No problem, General, re POTUS Tweets.

The deception I will be looking for is just that: not erratic negotiations which go from left to right, up to down, repeatedly, but actual signals of saying one thing while planning another. This is something I will cover.

Peter

Anonymous said...

His email is stallman[at]nytimes[dot]com

tania cadogan said...

In a surprising twist, Aaron Hernandez’s apparent suicide this week could protect his estate and remaining financial assets from civil lawsuits – including the one filed by the family of his murder victim, Odin Lloyd – according to legal experts.

At the time of his death, Hernandez’s legal team was appealing his 2015 conviction for Lloyd’s murder. The former New England Patriots star was serving life in prison without the possibility of parole. With the appeal left unresolved, the ruling against Hernandez will likely be vacated due to a legal tenant called “abatement ab initio,” or “from the beginning.”

Under Massachusetts law, the death of a defendant prior to the conclusion of his appeal renders the initial ruling void, according to Michael McCann, a Sports Illustrated legal expert and law professor at the University of New Hampshire. The lack of a guilty verdict on Hernandez’s record would complicate any attempt to secure a financial payout from his estate in civil court.

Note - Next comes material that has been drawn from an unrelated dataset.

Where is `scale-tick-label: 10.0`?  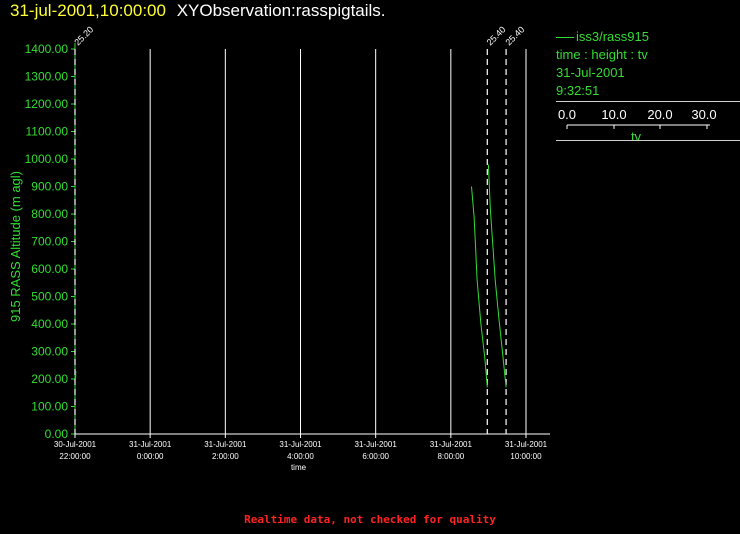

“Hernandez’s suicide doesn’t end the possibility of civil liability, but it may make it harder to obtain,” McCann told FOX Business.

http://www.foxbusiness.com/features/2017/04/20/aaron-hernandezs-death-could-protect-estate-from-victim-lawsuits.html

CNN said...

CNN reports that Hernandez was upset with his cell mate's choice of curtains.

Chris said...

It was my understanding that Hernandez had appeals available to him for the Odin Lloyd conviction, but nothing had been Filed in the process yet. Attorney Baez was hoping to get hired for the first appeal to overturn the conviction. If it is true that Hernandez qualified for abatement ab initio - wouldn't Every convicted murderer who died in prison pending any appeals, die an innocent man?
I also read that Hernandez was in a single cell with no roommates. There are photos of his cell online.